For all of the foregoing reasons, the judgment of the court of appeals is affirmed.

Judgment affirmed.

Moyer, C.J., Douglas, Wright, F.E. Sweeney, Pfeifer and Cook, JJ., concur.

. Contrary to appellant’s contention, the findings of the trial court in this case are not inconsistent with the finding related to Evans’s conviction. Evans was convicted of involuntary manslaughter predicated on child endangering, in that she recklessly failed to seek medical attention for her *81daughter’s injuries between January 16 and January 18, 1993. State v. Evans, supra, 93 Ohio App.3d 121, 637 N.E.2d 969. The evidence in the instant action clearly demonstrates that appellant hastened Sheila’s death. Having done so, appellant cannot escape criminal liability by arguing that Sheila was going to die anyway. See 1 LaFave & Scott, Substantive Criminal Law (1986) 395, Section 3.12(b).

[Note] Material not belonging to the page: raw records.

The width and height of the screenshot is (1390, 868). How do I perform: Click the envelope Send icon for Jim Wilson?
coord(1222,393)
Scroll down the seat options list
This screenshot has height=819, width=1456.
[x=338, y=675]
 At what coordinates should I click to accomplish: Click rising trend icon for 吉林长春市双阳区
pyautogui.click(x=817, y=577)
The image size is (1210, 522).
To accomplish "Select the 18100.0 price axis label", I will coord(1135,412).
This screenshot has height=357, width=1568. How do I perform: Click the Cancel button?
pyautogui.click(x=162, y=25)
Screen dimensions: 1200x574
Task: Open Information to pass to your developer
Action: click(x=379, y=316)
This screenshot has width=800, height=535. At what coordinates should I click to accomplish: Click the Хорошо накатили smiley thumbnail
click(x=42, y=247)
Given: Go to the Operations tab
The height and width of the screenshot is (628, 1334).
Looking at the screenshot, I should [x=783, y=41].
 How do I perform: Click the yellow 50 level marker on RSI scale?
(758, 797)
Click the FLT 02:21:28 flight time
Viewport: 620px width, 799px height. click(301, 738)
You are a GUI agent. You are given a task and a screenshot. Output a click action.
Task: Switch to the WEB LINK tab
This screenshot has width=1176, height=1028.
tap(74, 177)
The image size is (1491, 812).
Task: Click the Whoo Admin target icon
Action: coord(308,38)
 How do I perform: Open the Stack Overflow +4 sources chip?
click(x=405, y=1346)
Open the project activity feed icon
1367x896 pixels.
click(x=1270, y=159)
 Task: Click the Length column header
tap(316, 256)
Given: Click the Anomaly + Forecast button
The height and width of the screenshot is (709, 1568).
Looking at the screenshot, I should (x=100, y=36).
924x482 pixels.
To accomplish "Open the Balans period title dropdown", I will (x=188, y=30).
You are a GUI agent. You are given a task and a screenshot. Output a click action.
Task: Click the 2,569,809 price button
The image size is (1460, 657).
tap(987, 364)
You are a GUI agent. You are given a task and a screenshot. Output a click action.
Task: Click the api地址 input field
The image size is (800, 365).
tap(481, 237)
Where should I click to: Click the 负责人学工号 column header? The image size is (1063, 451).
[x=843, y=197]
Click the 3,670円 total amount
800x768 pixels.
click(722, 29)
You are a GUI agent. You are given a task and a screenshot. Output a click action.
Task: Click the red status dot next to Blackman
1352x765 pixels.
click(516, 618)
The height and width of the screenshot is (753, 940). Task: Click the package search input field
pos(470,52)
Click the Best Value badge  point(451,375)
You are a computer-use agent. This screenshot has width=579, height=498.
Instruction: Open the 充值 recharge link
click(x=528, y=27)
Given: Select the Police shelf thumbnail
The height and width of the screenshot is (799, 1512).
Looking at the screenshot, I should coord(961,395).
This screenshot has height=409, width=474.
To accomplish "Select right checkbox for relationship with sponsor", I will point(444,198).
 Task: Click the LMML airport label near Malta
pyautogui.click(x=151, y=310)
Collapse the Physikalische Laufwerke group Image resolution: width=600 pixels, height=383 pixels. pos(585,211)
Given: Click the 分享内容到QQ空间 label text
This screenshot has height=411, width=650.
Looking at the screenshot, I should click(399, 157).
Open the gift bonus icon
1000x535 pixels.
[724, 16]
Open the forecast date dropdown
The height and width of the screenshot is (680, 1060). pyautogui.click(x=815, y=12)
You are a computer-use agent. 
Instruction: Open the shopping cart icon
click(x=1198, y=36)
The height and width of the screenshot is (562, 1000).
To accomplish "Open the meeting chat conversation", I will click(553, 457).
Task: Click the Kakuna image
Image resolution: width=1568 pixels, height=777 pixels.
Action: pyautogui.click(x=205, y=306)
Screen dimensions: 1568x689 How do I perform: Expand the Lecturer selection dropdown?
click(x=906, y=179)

. Fed.R.Crim.P. 10, “Arraignment,” provides:

“Arraignment shall be conducted in open court and shall consist of reading the indictment or information to the defendant or stating to the defendant the substance of the charge and calling on the defendant to plead thereto. The defendant shall be given a copy of the indictment or information before being called upon to plead.”

. Fed.R.CrimJ?. 43, “Presence of the Defendant,” provides, in pertinent part:

*94“(a) Presence Required. The defendant shall be present at the arraignment, at the time of the plea, at every stage of the trial including the impaneling of the jury and the return of the verdict, and at the imposition of sentence, except as otherwise provided by this rule.”

. Ariz.Crim.R. 14.2; Del.Super.Ct.Crim.R. 10(b); Fla.Crim.R. 3.160(a); Hawaii Penal R. 43(a); Idaho Crim.R. 43.1; Kan.Stat.Ann. 22-3205(b); La.Code Crim.Prac.Ann. Article 831B; N.M.Crim.R. 5-303(A)(1); Ore.Rev.Stat.Ann. 135.030(3)(b).